• AIM OF THE EXERCISE
This exercise asks for an exact copy of the lines from the one containing "This screenshot has" through the final line of the material, with pictures omitted.

——————

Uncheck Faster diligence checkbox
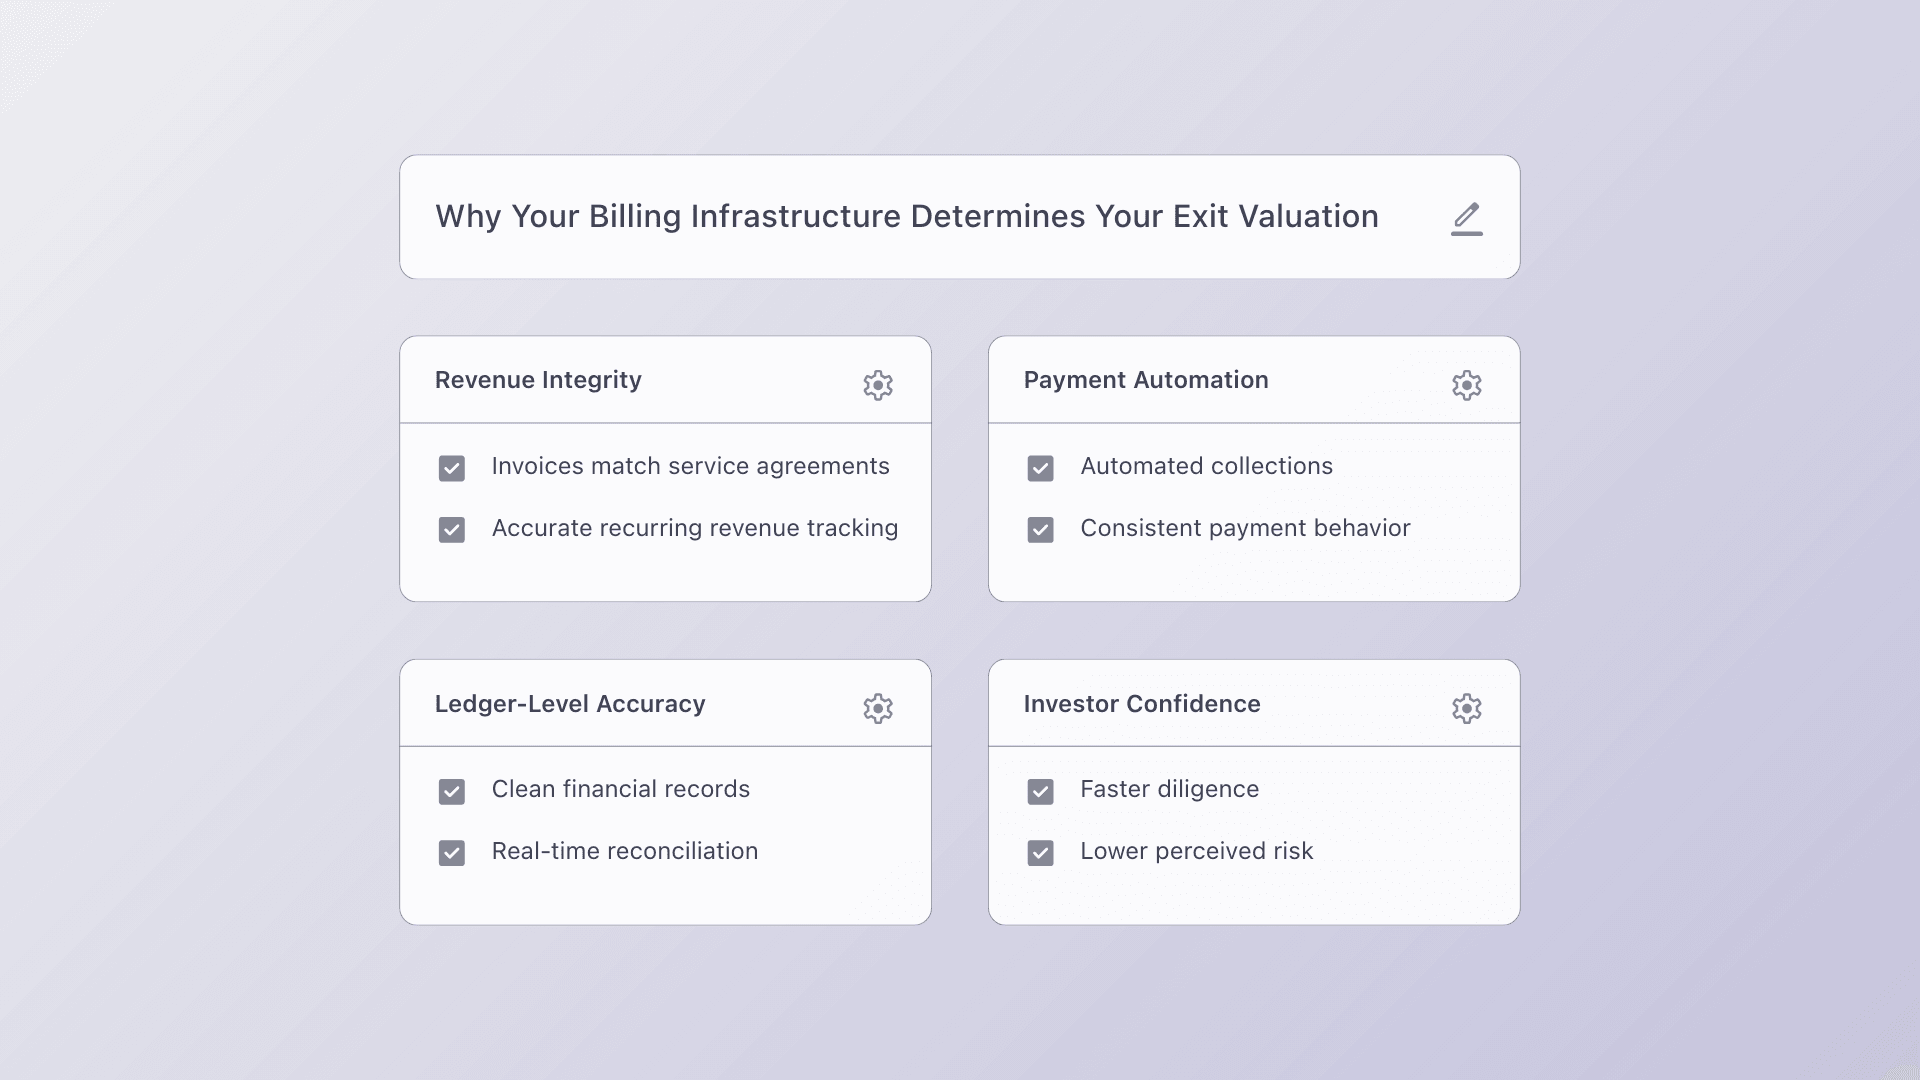 [1040, 792]
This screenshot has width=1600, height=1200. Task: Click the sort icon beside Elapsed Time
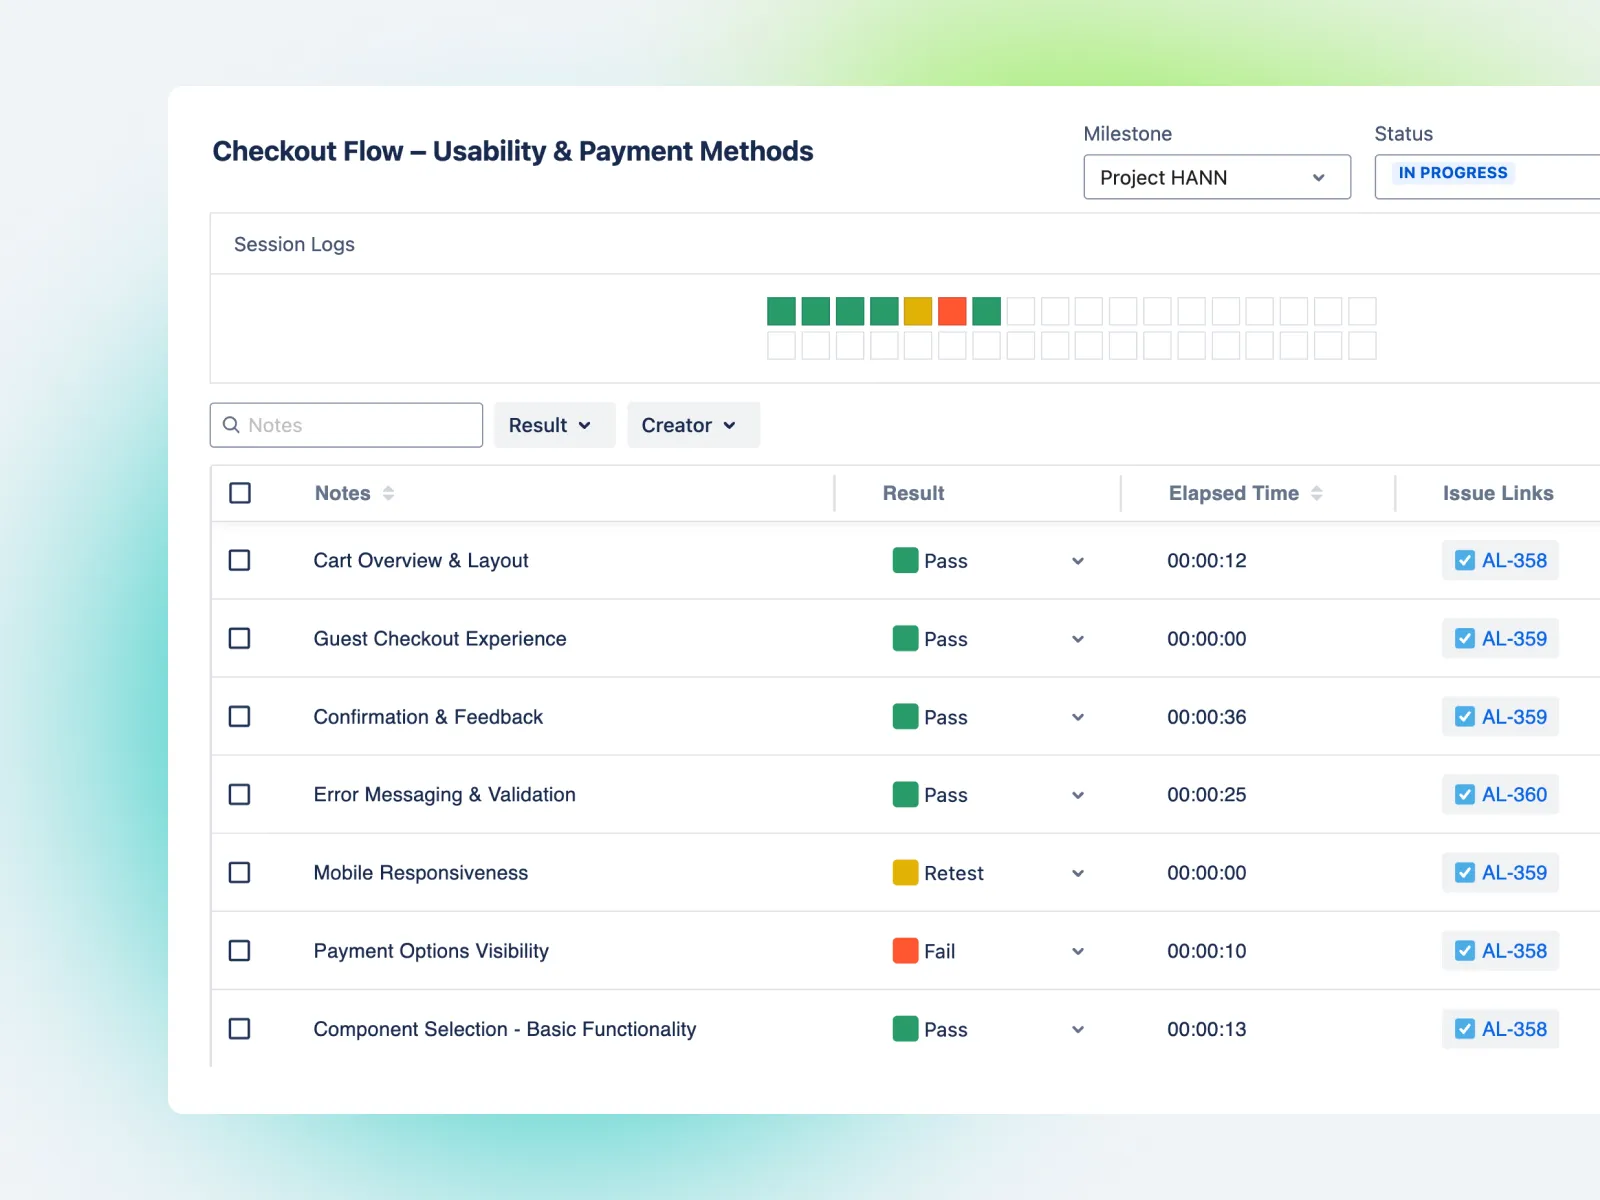pos(1317,493)
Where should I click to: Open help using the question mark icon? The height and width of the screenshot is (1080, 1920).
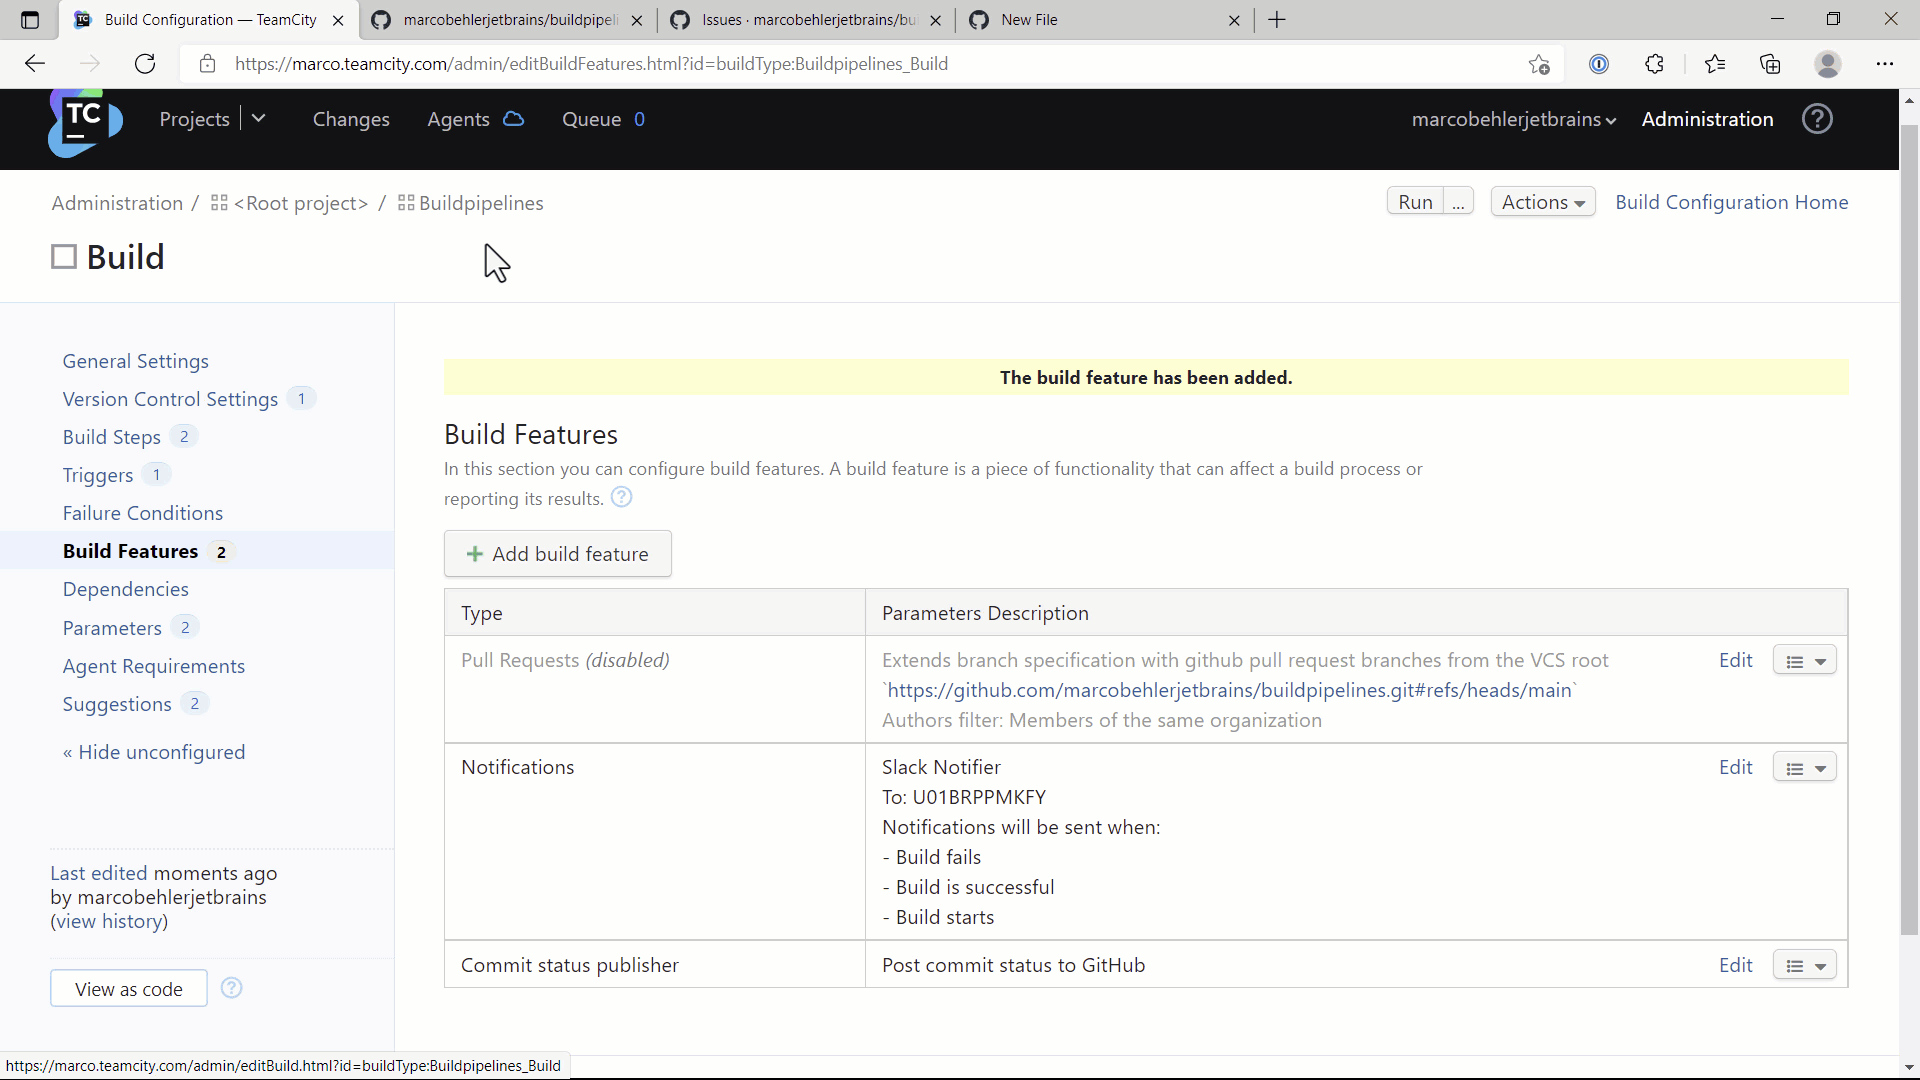[1817, 119]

——————

• SOLVED PROBLEM
This screenshot has width=1600, height=1200. Task: Click the sort icon beside Elapsed Time
pos(1317,493)
Where should I click to: Open help using the question mark icon? The height and width of the screenshot is (1080, 1920).
[1817, 119]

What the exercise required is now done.